(Beginning of PROVIDED DATA)

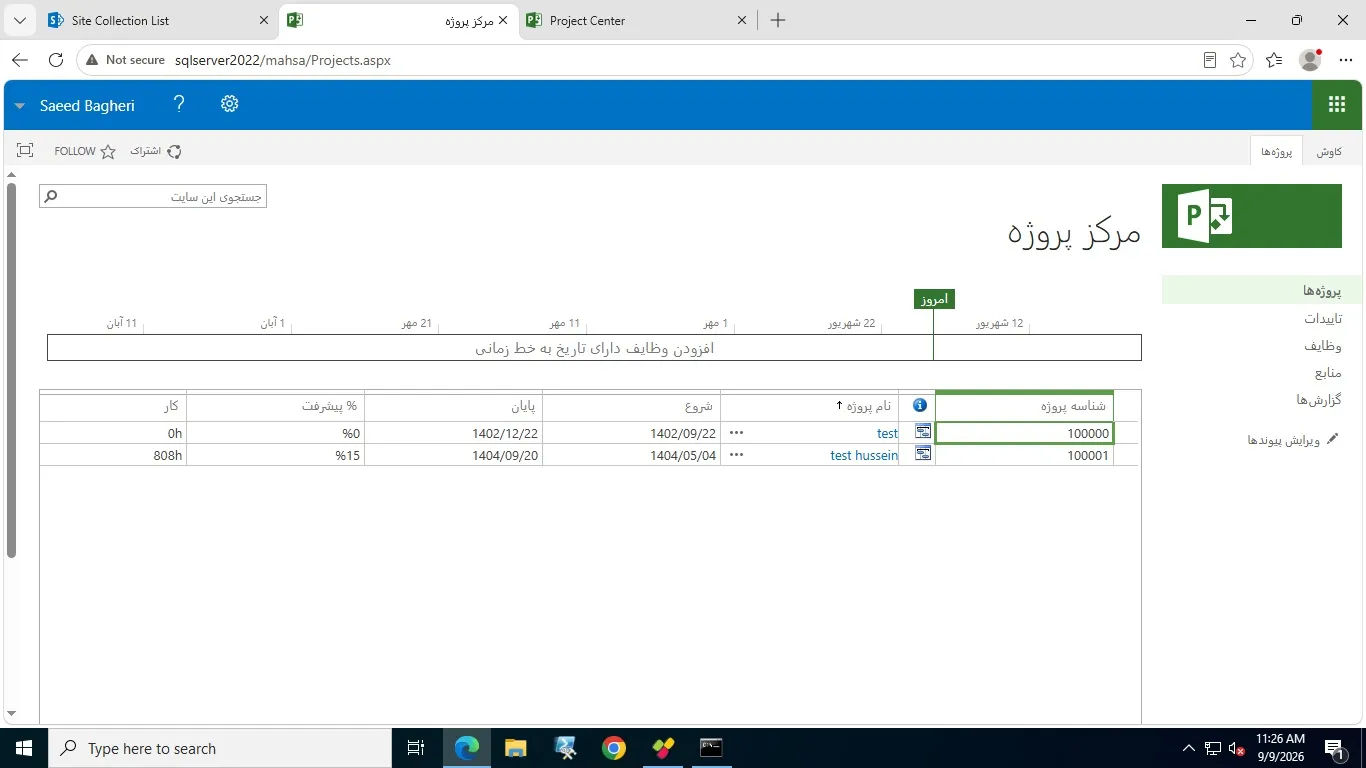Viewport: 1366px width, 768px height.
Task: Click the امروز today marker on timeline
Action: pos(933,299)
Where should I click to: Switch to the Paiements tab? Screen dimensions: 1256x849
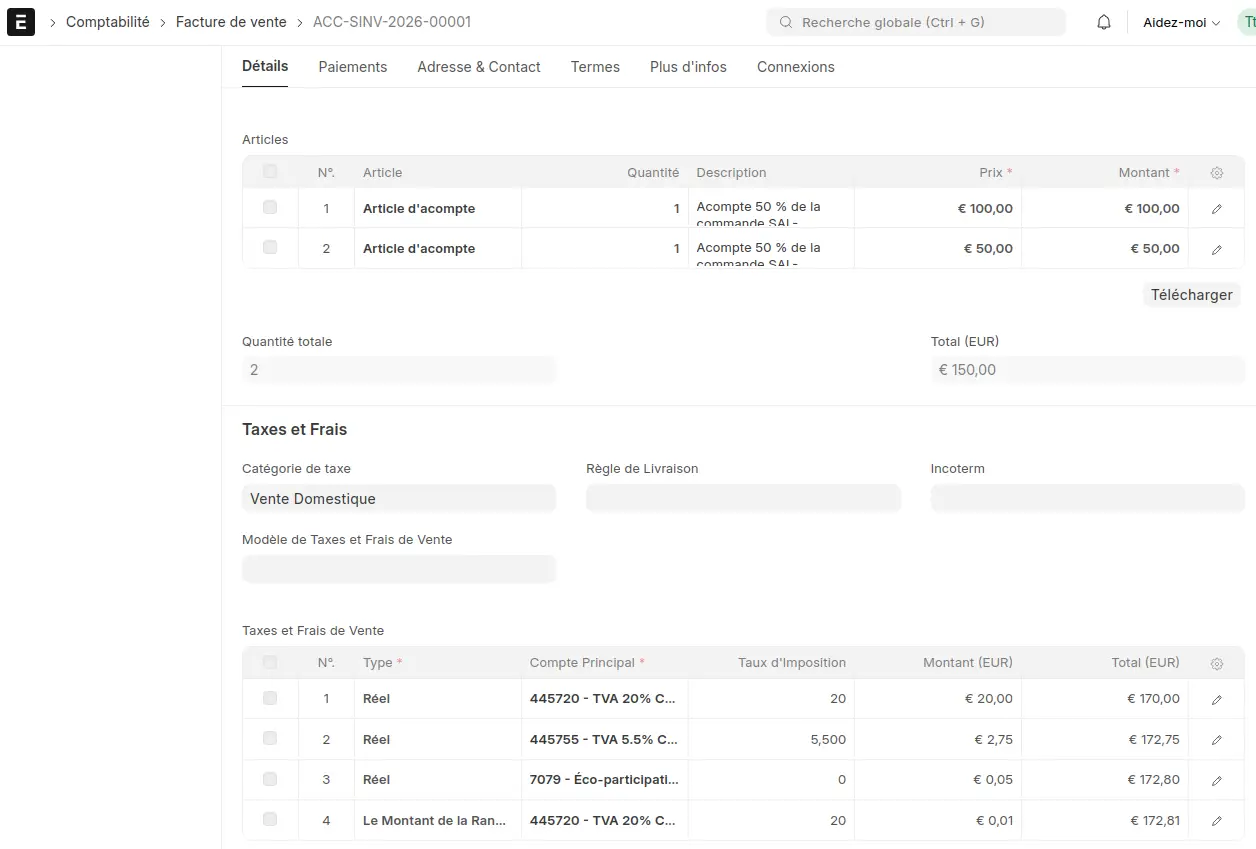(x=353, y=67)
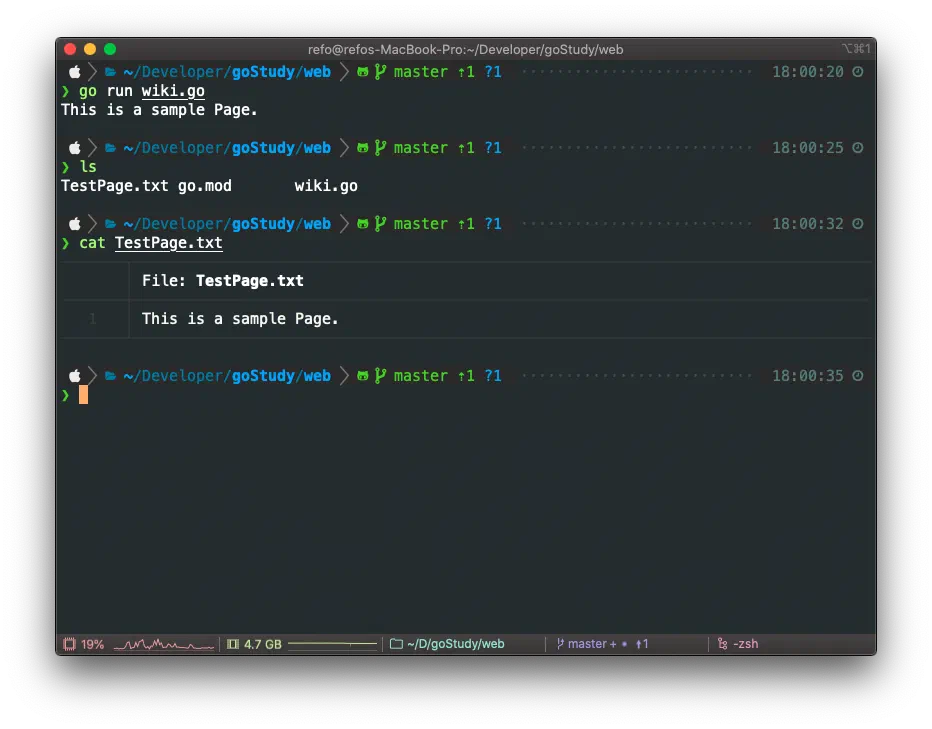Click the CPU usage icon in status bar
Screen dimensions: 932x729
[70, 644]
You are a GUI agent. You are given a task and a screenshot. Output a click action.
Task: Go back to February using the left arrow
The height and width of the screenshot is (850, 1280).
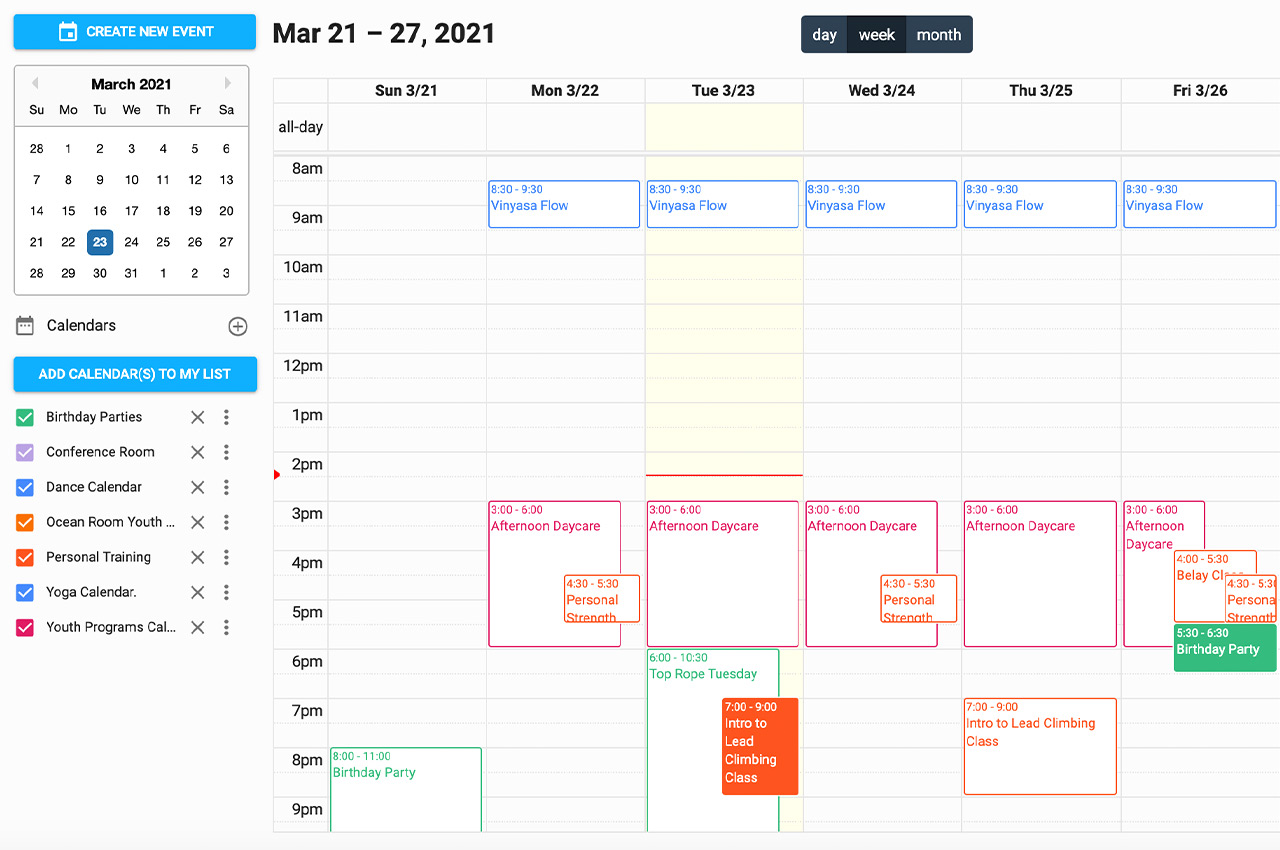36,84
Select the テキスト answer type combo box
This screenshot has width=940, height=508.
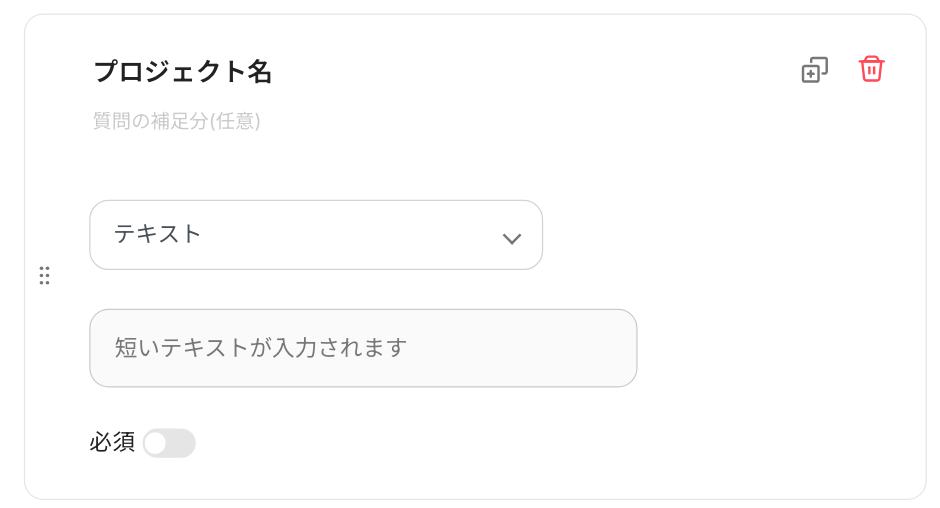pyautogui.click(x=315, y=235)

(End of PROVIDED DATA)

TASK
A verbatim copy is needed of the lines running from the line with "You are a GUI" to the end of the data above, both included. Keep the pictures out of it.

SOLUTION TO THIS PROBLEM
You are a GUI agent. You are given a task and a screenshot. Output a click action.
Task: Go back to February using the left arrow
The height and width of the screenshot is (850, 1280).
36,84
Select the テキスト answer type combo box
This screenshot has width=940, height=508.
pyautogui.click(x=315, y=235)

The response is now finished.